- _WORK ITEM_
Only the lines of the data below from the one with "Customise (187, 2314)" through the one with "Image resolution: width=2343, height=1568." are wanted. Repeat them exactly.

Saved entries
┌──
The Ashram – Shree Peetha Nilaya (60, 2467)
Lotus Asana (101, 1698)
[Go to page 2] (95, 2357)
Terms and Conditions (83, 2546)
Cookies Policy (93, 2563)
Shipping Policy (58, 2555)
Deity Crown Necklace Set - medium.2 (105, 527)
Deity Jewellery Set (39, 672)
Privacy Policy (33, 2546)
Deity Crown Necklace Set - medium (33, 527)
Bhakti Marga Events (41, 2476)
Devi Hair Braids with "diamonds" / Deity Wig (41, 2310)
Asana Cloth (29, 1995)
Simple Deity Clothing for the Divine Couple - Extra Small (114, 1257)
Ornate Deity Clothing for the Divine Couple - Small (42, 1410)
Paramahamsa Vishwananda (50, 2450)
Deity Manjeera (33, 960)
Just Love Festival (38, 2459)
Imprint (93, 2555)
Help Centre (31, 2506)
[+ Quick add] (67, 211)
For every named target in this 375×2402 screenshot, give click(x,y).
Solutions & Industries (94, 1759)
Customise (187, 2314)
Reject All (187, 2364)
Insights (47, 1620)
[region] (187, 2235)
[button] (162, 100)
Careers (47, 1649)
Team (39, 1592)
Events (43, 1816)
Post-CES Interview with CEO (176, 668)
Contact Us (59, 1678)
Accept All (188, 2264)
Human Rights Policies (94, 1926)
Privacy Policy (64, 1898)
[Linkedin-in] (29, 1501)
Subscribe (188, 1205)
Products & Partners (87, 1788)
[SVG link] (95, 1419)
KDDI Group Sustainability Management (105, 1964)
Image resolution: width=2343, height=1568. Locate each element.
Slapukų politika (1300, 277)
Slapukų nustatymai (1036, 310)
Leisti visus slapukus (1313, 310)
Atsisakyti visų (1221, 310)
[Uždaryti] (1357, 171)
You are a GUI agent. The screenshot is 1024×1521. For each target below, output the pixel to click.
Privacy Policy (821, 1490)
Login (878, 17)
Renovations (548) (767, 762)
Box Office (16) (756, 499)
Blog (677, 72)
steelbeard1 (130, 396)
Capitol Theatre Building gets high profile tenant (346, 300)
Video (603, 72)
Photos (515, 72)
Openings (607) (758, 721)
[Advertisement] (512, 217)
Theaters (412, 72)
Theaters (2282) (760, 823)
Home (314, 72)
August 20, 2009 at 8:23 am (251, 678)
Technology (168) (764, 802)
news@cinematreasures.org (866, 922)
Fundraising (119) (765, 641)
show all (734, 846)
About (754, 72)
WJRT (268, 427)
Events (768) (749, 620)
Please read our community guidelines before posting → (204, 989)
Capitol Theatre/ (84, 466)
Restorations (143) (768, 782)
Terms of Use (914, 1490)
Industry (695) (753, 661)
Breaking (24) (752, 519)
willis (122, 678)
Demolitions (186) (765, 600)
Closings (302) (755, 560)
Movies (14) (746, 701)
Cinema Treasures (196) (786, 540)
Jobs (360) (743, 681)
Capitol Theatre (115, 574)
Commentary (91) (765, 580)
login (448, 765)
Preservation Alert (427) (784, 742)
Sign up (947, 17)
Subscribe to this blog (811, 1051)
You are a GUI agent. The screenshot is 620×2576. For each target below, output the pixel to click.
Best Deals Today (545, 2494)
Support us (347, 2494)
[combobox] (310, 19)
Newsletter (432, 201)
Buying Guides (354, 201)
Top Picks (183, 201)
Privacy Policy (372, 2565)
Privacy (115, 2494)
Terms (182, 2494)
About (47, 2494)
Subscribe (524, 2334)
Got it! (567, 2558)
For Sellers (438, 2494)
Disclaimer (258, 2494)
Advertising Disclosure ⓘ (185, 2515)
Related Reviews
└──
- _SOLVED PROBLEM_
Customise (187, 2314)
Reject All (187, 2364)
Insights (47, 1620)
[region] (187, 2235)
[button] (162, 100)
Careers (47, 1649)
Team (39, 1592)
Events (43, 1816)
Post-CES Interview with CEO (176, 668)
Contact Us (59, 1678)
Accept All (188, 2264)
Human Rights Policies (94, 1926)
Privacy Policy (64, 1898)
[Linkedin-in] (29, 1501)
Subscribe (188, 1205)
Products & Partners (87, 1788)
[SVG link] (95, 1419)
KDDI Group Sustainability Management (105, 1964)
Image resolution: width=2343, height=1568. Locate each element.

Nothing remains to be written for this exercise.